• Aim of the exercise
For this listing, reproduce the line with "The height and width of the screenshot is (363, 537).", the line with "the network status", and the lines between, exactly as they stand. Leave out pictures and all other lines.

• Material shown
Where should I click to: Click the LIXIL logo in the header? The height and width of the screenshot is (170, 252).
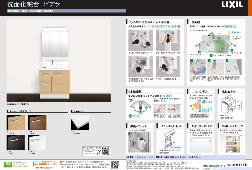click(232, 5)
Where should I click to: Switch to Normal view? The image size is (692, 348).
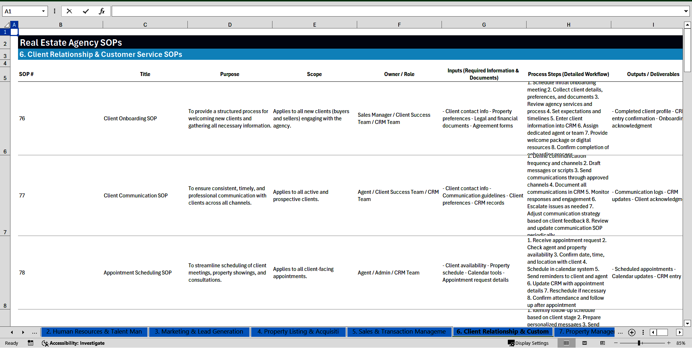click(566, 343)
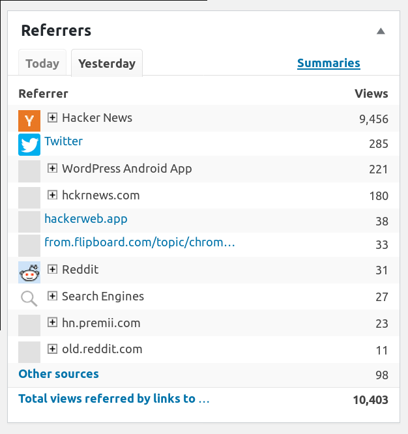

* * *

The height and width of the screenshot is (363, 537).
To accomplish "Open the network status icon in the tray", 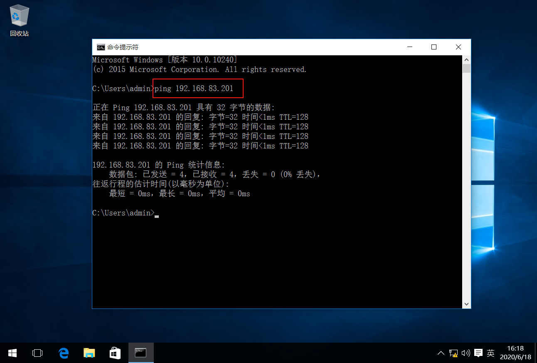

==

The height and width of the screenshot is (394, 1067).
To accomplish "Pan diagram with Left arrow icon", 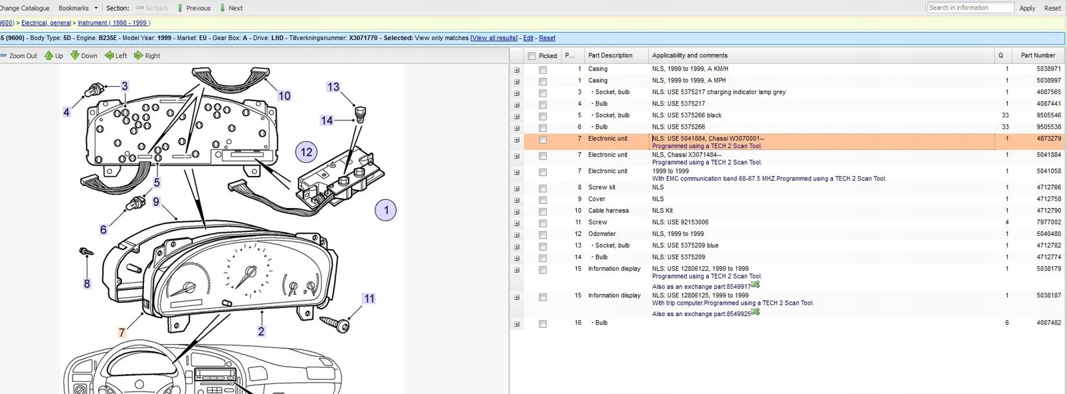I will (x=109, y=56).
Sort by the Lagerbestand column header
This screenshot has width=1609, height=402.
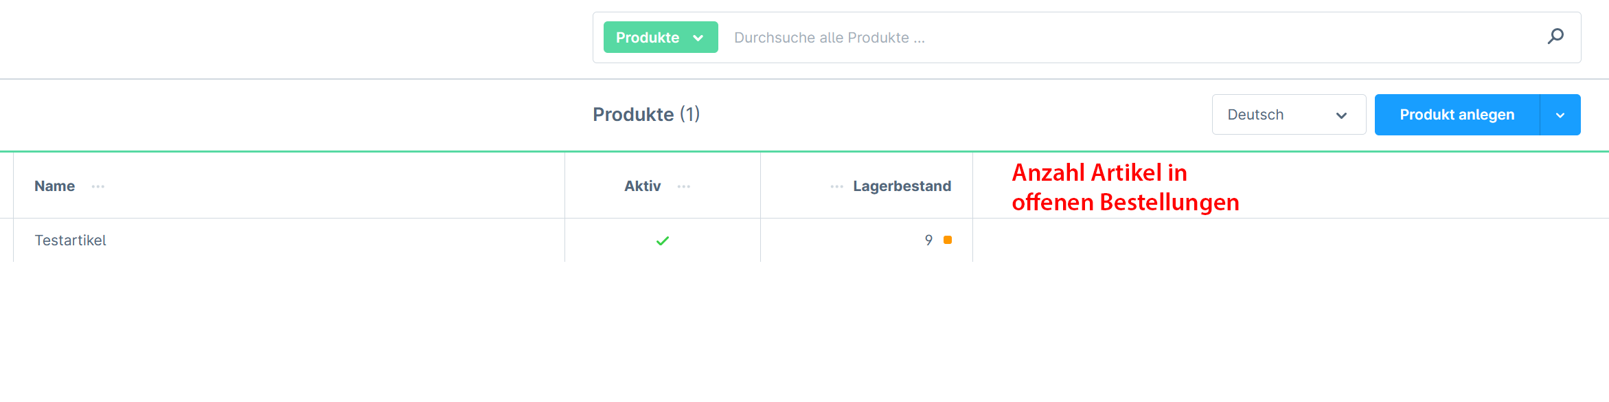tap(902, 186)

• Response below
The height and width of the screenshot is (363, 537).
To accomplish "Open the network status icon in the tray", 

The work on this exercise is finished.